• **Objective**
Echo every line of the data below word for word.

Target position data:
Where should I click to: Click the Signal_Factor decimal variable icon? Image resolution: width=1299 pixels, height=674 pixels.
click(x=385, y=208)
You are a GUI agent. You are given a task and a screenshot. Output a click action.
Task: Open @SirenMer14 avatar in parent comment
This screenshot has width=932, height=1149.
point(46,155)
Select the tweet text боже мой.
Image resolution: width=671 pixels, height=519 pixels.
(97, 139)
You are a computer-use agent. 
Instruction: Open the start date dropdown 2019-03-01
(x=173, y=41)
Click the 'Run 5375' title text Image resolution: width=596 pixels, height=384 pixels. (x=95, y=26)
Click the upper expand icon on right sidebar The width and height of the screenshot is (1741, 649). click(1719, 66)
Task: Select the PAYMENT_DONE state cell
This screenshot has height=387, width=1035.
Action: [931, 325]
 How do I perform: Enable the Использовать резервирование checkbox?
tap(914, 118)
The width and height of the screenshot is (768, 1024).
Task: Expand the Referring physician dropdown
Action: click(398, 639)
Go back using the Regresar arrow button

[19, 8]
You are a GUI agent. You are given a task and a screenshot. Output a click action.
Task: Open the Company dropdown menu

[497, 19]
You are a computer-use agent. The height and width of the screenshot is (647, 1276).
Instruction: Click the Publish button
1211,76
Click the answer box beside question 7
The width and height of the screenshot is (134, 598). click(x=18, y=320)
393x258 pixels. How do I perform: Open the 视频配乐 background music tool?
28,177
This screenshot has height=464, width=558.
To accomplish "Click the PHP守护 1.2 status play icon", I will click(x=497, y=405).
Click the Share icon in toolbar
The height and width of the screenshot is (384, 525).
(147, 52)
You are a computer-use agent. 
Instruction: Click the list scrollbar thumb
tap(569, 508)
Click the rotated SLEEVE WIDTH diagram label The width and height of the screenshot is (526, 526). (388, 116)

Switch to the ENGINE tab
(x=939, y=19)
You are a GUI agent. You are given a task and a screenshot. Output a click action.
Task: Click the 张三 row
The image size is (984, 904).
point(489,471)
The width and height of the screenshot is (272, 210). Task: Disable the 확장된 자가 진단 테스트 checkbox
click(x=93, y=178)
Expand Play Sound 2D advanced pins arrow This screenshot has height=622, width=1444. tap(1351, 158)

• **Response to this exercise**
Where should I click to: Click the Signal_Factor decimal variable icon? Image resolution: width=1299 pixels, height=674 pixels.
click(x=385, y=208)
You are a GUI agent. You are given a task and a screenshot. Output a click action.
Task: Open @SirenMer14 avatar in parent comment
This screenshot has width=932, height=1149.
point(46,155)
Select the tweet text боже мой.
Image resolution: width=671 pixels, height=519 pixels.
(97, 139)
You are a computer-use agent. 
Instruction: Open the start date dropdown 2019-03-01
(x=173, y=41)
Click the 'Run 5375' title text Image resolution: width=596 pixels, height=384 pixels. (x=95, y=26)
Click the upper expand icon on right sidebar The width and height of the screenshot is (1741, 649). click(1719, 66)
Task: Select the PAYMENT_DONE state cell
This screenshot has height=387, width=1035.
Action: [931, 325]
 How do I perform: Enable the Использовать резервирование checkbox?
tap(914, 118)
The width and height of the screenshot is (768, 1024).
Task: Expand the Referring physician dropdown
Action: click(398, 639)
Go back using the Regresar arrow button

[19, 8]
You are a GUI agent. You are given a task and a screenshot. Output a click action.
Task: Open the Company dropdown menu

[497, 19]
You are a computer-use agent. The height and width of the screenshot is (647, 1276).
Instruction: Click the Publish button
1211,76
Click the answer box beside question 7
The width and height of the screenshot is (134, 598). click(x=18, y=320)
393x258 pixels. How do I perform: Open the 视频配乐 background music tool?
28,177
This screenshot has height=464, width=558.
To accomplish "Click the PHP守护 1.2 status play icon", I will click(x=497, y=405).
Click the Share icon in toolbar
The height and width of the screenshot is (384, 525).
(147, 52)
You are a computer-use agent. 
Instruction: Click the list scrollbar thumb
tap(569, 508)
Click the rotated SLEEVE WIDTH diagram label The width and height of the screenshot is (526, 526). (388, 116)

Switch to the ENGINE tab
(x=939, y=19)
You are a GUI agent. You are given a task and a screenshot. Output a click action.
Task: Click the 张三 row
The image size is (984, 904).
point(489,471)
The width and height of the screenshot is (272, 210). Task: Disable the 확장된 자가 진단 테스트 checkbox
click(x=93, y=178)
Expand Play Sound 2D advanced pins arrow This screenshot has height=622, width=1444. tap(1351, 158)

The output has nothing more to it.